Mruknęła i podeszła do mnie wtykając palec wskazujący w mój mostek.
- Słuchaj, ja mam do tego tyle, ile Billie Armstrong do odkrycia Ameryki. - uniosłam ręce w geście obronnym, lecz i tak uśmiechałam się kpiąco. - Opijemy ich związek?
- Bez nich?
- Nie będę marnować na nich wódki. - wzruszyłam ramionami i wyjęłam z barku napój bogów. Podałam pełny kieliszek blondynce, która zaraz go opróżniła.
- Matko, mocne! Co to? - wykrzywiła twarz w grymasie.

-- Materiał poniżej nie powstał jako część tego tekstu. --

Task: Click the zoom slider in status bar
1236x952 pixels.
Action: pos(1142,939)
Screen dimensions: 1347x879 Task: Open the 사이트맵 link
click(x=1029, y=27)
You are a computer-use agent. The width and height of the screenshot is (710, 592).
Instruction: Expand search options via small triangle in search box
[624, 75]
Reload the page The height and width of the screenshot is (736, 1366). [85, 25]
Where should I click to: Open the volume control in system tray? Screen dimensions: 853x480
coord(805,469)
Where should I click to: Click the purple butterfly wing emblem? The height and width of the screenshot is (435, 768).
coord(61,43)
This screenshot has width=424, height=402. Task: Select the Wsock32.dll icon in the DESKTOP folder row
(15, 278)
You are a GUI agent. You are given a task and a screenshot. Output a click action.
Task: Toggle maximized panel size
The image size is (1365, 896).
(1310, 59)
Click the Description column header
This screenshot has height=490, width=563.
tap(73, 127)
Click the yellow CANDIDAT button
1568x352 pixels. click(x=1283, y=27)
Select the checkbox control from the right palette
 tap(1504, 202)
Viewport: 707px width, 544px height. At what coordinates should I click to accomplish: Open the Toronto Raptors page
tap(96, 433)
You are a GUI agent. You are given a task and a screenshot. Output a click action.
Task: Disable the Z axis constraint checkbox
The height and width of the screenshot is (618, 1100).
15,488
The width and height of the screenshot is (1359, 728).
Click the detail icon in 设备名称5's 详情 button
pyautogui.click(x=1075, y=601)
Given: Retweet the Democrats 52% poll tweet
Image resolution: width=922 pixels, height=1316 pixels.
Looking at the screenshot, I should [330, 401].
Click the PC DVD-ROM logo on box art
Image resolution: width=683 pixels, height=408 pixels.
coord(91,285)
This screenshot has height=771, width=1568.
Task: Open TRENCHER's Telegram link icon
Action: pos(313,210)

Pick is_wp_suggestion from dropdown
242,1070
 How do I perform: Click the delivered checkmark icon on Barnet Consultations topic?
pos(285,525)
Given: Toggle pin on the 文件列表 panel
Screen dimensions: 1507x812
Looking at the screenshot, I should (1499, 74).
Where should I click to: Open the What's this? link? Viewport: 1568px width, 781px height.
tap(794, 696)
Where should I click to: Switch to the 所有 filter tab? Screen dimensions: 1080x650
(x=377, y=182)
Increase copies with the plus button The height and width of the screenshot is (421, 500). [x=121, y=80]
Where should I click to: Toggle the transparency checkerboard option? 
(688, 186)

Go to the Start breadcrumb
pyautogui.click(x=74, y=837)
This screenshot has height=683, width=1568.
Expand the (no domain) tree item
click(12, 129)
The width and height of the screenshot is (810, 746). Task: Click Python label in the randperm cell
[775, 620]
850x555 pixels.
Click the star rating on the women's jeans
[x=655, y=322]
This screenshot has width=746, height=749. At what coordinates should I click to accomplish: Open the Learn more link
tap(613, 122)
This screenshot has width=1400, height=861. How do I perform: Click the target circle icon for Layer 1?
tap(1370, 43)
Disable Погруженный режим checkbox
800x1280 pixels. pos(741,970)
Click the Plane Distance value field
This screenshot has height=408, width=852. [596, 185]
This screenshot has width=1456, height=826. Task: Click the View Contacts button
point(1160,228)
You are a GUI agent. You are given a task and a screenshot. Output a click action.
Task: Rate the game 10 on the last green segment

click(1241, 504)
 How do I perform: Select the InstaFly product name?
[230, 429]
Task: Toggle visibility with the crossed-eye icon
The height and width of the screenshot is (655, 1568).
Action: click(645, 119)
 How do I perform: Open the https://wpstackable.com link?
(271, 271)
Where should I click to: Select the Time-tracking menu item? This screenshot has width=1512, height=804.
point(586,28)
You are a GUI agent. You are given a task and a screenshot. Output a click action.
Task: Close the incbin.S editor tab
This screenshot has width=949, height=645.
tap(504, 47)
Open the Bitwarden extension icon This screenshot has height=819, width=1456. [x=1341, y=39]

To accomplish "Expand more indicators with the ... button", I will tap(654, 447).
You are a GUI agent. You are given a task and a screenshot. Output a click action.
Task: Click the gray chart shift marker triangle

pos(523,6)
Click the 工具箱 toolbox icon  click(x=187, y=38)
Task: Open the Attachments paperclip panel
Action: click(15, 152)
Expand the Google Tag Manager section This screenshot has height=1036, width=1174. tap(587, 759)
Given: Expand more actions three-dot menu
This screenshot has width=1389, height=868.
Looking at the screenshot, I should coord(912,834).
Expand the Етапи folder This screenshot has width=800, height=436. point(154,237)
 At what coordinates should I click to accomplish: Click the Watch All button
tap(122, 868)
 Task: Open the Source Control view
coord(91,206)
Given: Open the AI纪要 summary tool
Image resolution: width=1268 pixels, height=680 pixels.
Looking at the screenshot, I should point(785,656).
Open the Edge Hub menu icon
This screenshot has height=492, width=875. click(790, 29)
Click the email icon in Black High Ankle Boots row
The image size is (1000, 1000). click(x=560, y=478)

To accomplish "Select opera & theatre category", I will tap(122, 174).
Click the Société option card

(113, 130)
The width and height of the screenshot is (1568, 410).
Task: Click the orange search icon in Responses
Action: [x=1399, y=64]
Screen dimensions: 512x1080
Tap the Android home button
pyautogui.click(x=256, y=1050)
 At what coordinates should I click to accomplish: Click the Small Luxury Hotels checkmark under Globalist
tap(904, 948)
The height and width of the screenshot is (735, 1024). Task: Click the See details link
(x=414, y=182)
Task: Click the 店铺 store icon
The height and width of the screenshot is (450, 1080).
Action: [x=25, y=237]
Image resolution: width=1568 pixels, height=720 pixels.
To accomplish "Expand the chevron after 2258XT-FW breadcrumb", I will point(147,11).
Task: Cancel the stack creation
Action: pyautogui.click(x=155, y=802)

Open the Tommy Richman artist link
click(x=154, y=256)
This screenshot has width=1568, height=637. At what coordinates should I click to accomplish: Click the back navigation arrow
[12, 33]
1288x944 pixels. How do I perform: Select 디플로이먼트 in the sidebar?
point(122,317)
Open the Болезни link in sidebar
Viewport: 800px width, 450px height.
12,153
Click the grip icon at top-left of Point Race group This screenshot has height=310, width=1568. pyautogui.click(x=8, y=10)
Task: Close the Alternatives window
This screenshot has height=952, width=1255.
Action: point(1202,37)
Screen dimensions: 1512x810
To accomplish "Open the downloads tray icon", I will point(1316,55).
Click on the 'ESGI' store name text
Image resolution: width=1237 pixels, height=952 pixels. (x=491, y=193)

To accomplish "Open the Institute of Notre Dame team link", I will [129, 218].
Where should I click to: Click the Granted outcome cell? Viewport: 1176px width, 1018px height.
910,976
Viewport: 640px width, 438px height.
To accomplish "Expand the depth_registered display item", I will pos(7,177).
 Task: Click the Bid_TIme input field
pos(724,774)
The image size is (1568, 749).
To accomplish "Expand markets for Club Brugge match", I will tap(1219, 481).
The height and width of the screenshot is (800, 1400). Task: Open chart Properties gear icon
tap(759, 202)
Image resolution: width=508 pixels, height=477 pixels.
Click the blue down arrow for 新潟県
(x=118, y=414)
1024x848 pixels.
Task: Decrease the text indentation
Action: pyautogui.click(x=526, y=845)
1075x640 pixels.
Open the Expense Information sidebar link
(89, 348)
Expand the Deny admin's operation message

- Belveder. Polska wóda. - oznajmiłam i sama wypiłam zawartość swojego kieliszka. Faktycznie, mocne jak cholera.
***
Po opróżnieniu całej butelki byłyśmy wyraźnie wstawione. Nie mówię o tańczeniu w samej bieliźnie na stole, albo udawanie, że ściana jest kimś na wzór prywatnego striptizera, to tylko szczyt góry lodowej. Rozmawianie po węgiersku i dzwonienie do WSZYSTKICH, ale to WSZYSTKICH ex Jenny, to już było coś. Nie obyło się bez tweet'ów i wiadomości na dm.
#LYNNGVNN: Cześc derek
#LYNNGVNN: Co tam?
#LYNNGVNN: Ma nadziejd ze wsdygko ok
#LYNNGVNN: Wiss ze jesy u mnie Jenna,
#LYNNGVNN: Gdalysmh o tonie
#LYNNGVNN: Poksaywnalam jen teoje sdjecia
#LYNNGVNN: Kasnala nu btsv (od aut.: ok w8, to chyba było "kazała mi brać", ale pewności nie mam)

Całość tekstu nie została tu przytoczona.